- Exercise aim: Output the listing below verbatim.

▼▼▼

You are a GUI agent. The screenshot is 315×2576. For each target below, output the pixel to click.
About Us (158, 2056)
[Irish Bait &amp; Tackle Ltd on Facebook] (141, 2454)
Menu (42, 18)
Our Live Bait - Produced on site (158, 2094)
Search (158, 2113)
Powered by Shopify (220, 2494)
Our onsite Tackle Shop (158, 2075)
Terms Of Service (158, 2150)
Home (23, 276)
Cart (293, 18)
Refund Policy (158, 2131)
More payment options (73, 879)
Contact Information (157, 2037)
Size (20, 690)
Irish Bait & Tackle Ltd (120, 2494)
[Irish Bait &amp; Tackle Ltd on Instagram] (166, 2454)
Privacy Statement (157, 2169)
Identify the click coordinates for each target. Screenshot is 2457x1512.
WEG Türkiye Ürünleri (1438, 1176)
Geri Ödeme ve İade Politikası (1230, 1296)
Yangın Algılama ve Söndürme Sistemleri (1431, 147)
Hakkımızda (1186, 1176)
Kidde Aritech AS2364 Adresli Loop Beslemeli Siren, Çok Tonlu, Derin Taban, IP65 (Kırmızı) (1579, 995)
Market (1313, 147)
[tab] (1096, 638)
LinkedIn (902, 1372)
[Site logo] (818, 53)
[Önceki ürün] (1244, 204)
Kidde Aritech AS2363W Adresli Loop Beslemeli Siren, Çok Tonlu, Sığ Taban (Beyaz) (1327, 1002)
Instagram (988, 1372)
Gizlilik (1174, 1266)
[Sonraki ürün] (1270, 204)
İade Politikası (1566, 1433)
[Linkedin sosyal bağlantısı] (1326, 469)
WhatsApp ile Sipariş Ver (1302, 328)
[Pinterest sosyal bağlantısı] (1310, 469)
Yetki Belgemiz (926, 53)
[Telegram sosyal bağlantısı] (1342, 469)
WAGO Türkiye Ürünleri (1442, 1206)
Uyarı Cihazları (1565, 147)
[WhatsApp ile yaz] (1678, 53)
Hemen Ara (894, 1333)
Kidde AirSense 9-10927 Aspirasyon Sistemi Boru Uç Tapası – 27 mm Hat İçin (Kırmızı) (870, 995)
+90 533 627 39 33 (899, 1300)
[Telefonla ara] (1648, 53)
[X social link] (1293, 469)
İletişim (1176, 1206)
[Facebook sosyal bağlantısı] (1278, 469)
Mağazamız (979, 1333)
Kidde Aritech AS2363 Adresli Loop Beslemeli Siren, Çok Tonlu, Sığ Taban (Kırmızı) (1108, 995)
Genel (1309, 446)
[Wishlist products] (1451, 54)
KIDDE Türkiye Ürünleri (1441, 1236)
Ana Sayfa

▲▲▲

- Result below:
You are a GUI agent. The screenshot is 315×2576. For each target below, output the pixel to click.
About Us (158, 2056)
[Irish Bait &amp; Tackle Ltd on Facebook] (141, 2454)
Menu (42, 18)
Our Live Bait - Produced on site (158, 2094)
Search (158, 2113)
Powered by Shopify (220, 2494)
Our onsite Tackle Shop (158, 2075)
Terms Of Service (158, 2150)
Home (23, 276)
Cart (293, 18)
Refund Policy (158, 2131)
More payment options (73, 879)
Contact Information (157, 2037)
Size (20, 690)
Irish Bait & Tackle Ltd (120, 2494)
[Irish Bait &amp; Tackle Ltd on Instagram] (166, 2454)
Privacy Statement (157, 2169)
Identify the click coordinates for each target. Screenshot is 2457x1512.
WEG Türkiye Ürünleri (1438, 1176)
Geri Ödeme ve İade Politikası (1230, 1296)
Yangın Algılama ve Söndürme Sistemleri (1431, 147)
Hakkımızda (1186, 1176)
Kidde Aritech AS2364 Adresli Loop Beslemeli Siren, Çok Tonlu, Derin Taban, IP65 (Kırmızı) (1579, 995)
Market (1313, 147)
[tab] (1096, 638)
LinkedIn (902, 1372)
[Site logo] (818, 53)
[Önceki ürün] (1244, 204)
Kidde Aritech AS2363W Adresli Loop Beslemeli Siren, Çok Tonlu, Sığ Taban (Beyaz) (1327, 1002)
Instagram (988, 1372)
Gizlilik (1174, 1266)
[Sonraki ürün] (1270, 204)
İade Politikası (1566, 1433)
[Linkedin sosyal bağlantısı] (1326, 469)
WhatsApp ile Sipariş Ver (1302, 328)
[Pinterest sosyal bağlantısı] (1310, 469)
Yetki Belgemiz (926, 53)
[Telegram sosyal bağlantısı] (1342, 469)
WAGO Türkiye Ürünleri (1442, 1206)
Uyarı Cihazları (1565, 147)
[WhatsApp ile yaz] (1678, 53)
Hemen Ara (894, 1333)
Kidde AirSense 9-10927 Aspirasyon Sistemi Boru Uç Tapası – 27 mm Hat İçin (Kırmızı) (870, 995)
+90 533 627 39 33 (899, 1300)
[Telefonla ara] (1648, 53)
[X social link] (1293, 469)
İletişim (1176, 1206)
[Facebook sosyal bağlantısı] (1278, 469)
Mağazamız (979, 1333)
Kidde Aritech AS2363 Adresli Loop Beslemeli Siren, Çok Tonlu, Sığ Taban (Kırmızı) (1108, 995)
Genel (1309, 446)
[Wishlist products] (1451, 54)
KIDDE Türkiye Ürünleri (1441, 1236)
Ana Sayfa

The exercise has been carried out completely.